Stored items
-=-=-=-=-

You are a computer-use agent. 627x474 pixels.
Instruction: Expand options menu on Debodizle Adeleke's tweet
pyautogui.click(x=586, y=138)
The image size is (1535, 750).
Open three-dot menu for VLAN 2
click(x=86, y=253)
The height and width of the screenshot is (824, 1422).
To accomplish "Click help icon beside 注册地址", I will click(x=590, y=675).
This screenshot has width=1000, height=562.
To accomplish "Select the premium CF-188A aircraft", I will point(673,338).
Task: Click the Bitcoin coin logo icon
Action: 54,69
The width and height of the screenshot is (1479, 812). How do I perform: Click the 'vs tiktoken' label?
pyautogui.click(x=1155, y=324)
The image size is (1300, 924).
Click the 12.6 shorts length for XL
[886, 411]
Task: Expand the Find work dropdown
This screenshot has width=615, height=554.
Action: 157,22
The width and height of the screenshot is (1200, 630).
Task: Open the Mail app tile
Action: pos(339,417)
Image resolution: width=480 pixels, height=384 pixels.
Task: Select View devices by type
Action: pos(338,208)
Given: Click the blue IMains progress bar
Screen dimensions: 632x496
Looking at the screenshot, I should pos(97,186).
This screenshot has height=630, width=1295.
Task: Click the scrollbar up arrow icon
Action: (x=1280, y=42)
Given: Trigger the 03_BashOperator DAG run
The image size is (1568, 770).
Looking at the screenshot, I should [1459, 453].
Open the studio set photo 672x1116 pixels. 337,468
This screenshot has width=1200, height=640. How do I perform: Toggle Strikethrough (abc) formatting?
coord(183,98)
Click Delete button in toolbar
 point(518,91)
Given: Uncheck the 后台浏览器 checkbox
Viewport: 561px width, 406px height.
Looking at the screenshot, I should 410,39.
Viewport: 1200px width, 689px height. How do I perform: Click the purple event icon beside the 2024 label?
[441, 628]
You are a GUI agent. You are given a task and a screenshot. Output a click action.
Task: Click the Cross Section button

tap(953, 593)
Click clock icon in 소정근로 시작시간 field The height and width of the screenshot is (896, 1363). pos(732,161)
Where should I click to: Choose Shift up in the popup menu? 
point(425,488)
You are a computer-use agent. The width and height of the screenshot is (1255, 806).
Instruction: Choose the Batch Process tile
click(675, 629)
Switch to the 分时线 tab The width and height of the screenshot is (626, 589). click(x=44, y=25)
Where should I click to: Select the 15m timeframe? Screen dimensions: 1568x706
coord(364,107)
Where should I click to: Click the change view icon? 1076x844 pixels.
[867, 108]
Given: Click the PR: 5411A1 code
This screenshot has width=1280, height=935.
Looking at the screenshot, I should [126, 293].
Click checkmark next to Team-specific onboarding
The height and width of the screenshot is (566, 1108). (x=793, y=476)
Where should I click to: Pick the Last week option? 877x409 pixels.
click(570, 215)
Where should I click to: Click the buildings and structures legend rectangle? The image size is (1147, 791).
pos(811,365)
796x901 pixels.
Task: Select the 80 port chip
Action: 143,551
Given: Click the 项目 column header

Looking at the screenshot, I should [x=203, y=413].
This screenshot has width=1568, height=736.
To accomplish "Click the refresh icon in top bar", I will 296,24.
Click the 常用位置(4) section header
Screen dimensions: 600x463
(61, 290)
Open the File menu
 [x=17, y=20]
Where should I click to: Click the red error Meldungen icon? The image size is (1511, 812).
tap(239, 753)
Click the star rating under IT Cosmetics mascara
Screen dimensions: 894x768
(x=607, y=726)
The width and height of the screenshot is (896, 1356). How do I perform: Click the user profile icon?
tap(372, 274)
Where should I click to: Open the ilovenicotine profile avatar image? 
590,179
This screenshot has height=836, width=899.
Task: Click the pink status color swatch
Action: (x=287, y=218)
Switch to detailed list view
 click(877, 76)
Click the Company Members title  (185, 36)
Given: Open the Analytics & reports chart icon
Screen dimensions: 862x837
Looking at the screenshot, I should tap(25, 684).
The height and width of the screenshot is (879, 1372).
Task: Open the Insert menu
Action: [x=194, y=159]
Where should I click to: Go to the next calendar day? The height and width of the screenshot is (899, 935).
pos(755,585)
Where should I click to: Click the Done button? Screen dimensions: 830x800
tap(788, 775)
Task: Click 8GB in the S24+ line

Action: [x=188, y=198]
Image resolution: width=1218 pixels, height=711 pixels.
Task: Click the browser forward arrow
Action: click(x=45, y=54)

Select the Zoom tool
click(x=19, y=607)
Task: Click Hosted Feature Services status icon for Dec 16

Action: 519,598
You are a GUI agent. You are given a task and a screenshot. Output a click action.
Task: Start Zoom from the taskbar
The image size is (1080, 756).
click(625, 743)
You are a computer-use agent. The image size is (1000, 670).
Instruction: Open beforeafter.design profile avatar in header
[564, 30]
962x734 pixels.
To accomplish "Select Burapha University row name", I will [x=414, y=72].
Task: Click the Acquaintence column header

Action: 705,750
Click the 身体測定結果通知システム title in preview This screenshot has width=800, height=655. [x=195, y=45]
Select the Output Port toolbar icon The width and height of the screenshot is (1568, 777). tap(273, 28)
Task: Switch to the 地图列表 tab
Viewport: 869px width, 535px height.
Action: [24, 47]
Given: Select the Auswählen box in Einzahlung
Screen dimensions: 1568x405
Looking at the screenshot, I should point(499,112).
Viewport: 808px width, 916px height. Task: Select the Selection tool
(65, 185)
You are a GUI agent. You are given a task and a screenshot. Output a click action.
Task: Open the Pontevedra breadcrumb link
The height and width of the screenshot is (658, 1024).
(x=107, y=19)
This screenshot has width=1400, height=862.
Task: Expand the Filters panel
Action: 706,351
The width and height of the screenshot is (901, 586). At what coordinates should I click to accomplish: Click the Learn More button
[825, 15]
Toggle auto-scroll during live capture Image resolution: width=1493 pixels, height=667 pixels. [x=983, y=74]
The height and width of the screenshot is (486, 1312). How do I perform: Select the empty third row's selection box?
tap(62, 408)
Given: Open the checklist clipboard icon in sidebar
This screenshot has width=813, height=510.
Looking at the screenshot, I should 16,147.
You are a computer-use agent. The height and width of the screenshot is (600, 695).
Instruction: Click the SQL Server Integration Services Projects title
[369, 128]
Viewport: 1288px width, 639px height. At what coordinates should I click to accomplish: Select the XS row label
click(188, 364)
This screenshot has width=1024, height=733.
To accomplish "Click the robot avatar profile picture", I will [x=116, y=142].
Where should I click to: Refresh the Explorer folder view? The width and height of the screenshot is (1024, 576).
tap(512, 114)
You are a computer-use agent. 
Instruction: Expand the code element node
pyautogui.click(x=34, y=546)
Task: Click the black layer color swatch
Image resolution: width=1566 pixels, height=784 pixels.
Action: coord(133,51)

-=-=-=-=-

- _Problem_
If a line falls between the first line of the entries and the line containing "You are a computer-use agent. The width", or is one of those two, restate it word for word; leave all other lines out.

- _Exercise solution_
You are a computer-use agent. 627x474 pixels.
Instruction: Expand options menu on Debodizle Adeleke's tweet
pyautogui.click(x=586, y=138)
The image size is (1535, 750).
Open three-dot menu for VLAN 2
click(x=86, y=253)
The height and width of the screenshot is (824, 1422).
To accomplish "Click help icon beside 注册地址", I will click(x=590, y=675).
This screenshot has width=1000, height=562.
To accomplish "Select the premium CF-188A aircraft", I will point(673,338).
Task: Click the Bitcoin coin logo icon
Action: 54,69
The width and height of the screenshot is (1479, 812). How do I perform: Click the 'vs tiktoken' label?
pyautogui.click(x=1155, y=324)
The image size is (1300, 924).
Click the 12.6 shorts length for XL
[886, 411]
Task: Expand the Find work dropdown
This screenshot has width=615, height=554.
Action: 157,22
The width and height of the screenshot is (1200, 630).
Task: Open the Mail app tile
Action: pos(339,417)
Image resolution: width=480 pixels, height=384 pixels.
Task: Select View devices by type
Action: pos(338,208)
Given: Click the blue IMains progress bar
Screen dimensions: 632x496
Looking at the screenshot, I should pos(97,186).
This screenshot has height=630, width=1295.
Task: Click the scrollbar up arrow icon
Action: (x=1280, y=42)
Given: Trigger the 03_BashOperator DAG run
The image size is (1568, 770).
Looking at the screenshot, I should [1459, 453].
Open the studio set photo 672x1116 pixels. 337,468
This screenshot has width=1200, height=640. How do I perform: Toggle Strikethrough (abc) formatting?
coord(183,98)
Click Delete button in toolbar
 point(518,91)
Given: Uncheck the 后台浏览器 checkbox
Viewport: 561px width, 406px height.
Looking at the screenshot, I should 410,39.
Viewport: 1200px width, 689px height. How do I perform: Click the purple event icon beside the 2024 label?
[441, 628]
You are a GUI agent. You are given a task and a screenshot. Output a click action.
Task: Click the Cross Section button

tap(953, 593)
Click clock icon in 소정근로 시작시간 field The height and width of the screenshot is (896, 1363). pos(732,161)
Where should I click to: Choose Shift up in the popup menu? 
point(425,488)
You are a computer-use agent. The width and height of the screenshot is (1255, 806).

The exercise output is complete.